既に多くの報道がされているとおり,最高裁判所は,平成27年12月16日,夫婦の同姓を定めた民法の規定が憲法に違反しないという判決を言い渡しました。しかしながら,最高裁判所の大法廷を構成する15人の裁判官の内,女性裁判官3名の全員が,夫婦の同姓を定めた民法の規定は憲法に違反するという反対意見を述べています。

興味深い点は,男性裁判官と女性裁判官では,言い渡す判決が異なる可能性のあることが明らかになってしまったことです。
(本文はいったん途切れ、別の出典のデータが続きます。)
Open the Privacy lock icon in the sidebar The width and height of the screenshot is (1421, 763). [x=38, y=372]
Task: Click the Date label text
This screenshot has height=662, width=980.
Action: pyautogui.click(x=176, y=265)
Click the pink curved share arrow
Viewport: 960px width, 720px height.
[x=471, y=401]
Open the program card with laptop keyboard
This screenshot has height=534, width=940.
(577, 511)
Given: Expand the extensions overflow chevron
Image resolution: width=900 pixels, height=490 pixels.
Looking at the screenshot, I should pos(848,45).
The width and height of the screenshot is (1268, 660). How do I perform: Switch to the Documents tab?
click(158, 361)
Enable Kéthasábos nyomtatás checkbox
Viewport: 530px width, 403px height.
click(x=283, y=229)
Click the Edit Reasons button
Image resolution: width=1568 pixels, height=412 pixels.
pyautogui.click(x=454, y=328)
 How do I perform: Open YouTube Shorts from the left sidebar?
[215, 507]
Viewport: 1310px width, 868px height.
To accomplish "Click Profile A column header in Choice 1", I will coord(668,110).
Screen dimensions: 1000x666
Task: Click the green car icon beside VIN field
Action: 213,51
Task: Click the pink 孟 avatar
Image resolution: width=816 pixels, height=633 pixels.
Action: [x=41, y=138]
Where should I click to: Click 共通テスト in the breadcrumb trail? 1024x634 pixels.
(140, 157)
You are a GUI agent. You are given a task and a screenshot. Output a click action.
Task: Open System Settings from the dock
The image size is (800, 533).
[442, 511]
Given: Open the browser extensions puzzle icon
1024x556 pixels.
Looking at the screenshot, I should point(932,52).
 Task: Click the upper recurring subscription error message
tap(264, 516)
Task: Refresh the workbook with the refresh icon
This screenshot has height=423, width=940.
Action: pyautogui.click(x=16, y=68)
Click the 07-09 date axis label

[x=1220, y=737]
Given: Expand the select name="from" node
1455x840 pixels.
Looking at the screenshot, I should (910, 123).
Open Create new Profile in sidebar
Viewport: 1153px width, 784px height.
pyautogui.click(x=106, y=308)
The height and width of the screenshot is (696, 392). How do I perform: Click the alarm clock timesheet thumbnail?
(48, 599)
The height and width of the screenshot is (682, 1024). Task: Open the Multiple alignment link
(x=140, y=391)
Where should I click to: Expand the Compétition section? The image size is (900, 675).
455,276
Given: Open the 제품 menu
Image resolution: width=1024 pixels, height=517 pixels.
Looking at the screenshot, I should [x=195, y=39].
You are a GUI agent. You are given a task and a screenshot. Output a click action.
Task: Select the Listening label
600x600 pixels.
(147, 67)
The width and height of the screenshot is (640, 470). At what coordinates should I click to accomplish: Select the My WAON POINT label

仮に,最高裁判所の大法廷を構成する裁判官の過半数が女性裁判官であったならば,夫婦の同姓を定めた民法の規定は憲法に違反するという判決が言い渡されていた可能性もあるわけで,最高裁判所の裁判官という経験豊富で学識の豊富な方々でさえ,裁判官の「性別」という属性によって結論を異にしてしまうわけですから,最高裁判所に限らず,個々の裁判官の「信条」によっても結論を異にしてしまう可能性があるわけです。
そもそも,価値判断とは物理的な物差しで測る作業ではない以上,判決の内容が個々の裁判官の価値観に応じて異なりうることは必然といえるのです。